大体、幼稚園の運動会の時にはつきものだった、「場所とり」のための色んな騒動が一切ない。幼稚園の時には、園庭のいい場所を確保するために、当日の朝4時から並んで整理券をもらったりしたのですが、そんなことは一切なし。それでも少し出足を早めに、開門前に門の前に並んだのですが、そんなご父兄は10人といない。校庭は普通の小学校と同じくらいの広さなんだけど、生徒数が少ないから、場所はたっぷりあるんです。幼稚園の時には、「ビデオ席」なんてのがあって、ロープで囲ってあったりしたけど、そんな「立ち入り禁止エリア」なんてのも全然なし。やたらとのんびりした出足にまず肩透かし。

校庭には、万国旗もなけりゃ飾りもほとんどない。運動会らしいものといえば、併設されている幼稚園の子ども達が書いた絵を貼り付けてある入場門と、校庭に書かれたトラックと、そのまわりに置かれた小さな椅子やら机くらい(子供用の机に大人が座るんです)。その椅子や机も、前日に子ども達がわっしゃわっしゃと運んで並べたものらしい。本部のテントも、当日の朝に、先生方がわさわさ集まって建てている。お手伝いする父兄さんも、PTAの役員さんもいない。「朝礼台を動かすから、5年生の男子ちょっと来て!」なんて先生が放送して、5年生の子ども達がわらわらと寄ってきて、台を運んだりしてる。とにかくないない尽くし。

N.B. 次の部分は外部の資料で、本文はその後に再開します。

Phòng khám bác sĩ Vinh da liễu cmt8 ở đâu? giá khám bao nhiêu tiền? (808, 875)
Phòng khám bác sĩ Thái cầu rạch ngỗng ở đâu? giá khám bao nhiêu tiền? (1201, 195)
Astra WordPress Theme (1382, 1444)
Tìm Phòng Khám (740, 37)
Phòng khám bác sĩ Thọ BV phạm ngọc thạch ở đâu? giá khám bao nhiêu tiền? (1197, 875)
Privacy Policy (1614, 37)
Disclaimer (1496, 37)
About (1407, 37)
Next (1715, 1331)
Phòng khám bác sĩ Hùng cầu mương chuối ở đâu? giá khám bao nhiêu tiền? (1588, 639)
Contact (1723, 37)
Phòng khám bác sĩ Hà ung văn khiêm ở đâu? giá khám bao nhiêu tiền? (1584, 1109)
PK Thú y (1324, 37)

競技の方も、見栄えのいいマスゲームだのダンスだの、一糸乱れぬ入場行進だの、華やかな応援合戦だの、工夫を凝らした競技だの、なんてのは一切なし。ひたすら、リレーやって、徒競走やって、障害物競走やって、時々、足につけた風船をパンパン踏み割る競技とか、袋に隠れた子供を親が捜す競技とか、ちょっとだけ考えた競技が加わるんだけど、見てて圧倒されるような団体競技、なんてのも一切なし。どう考えても、「運動会の事前練習」の時間はほとんどなかったんじゃないかしら、と思わせる競技ばっかり。上級生の騎馬戦に至っては、その場で手を上げさせて、その場で組を決めてました。そ、それでいいんかいな。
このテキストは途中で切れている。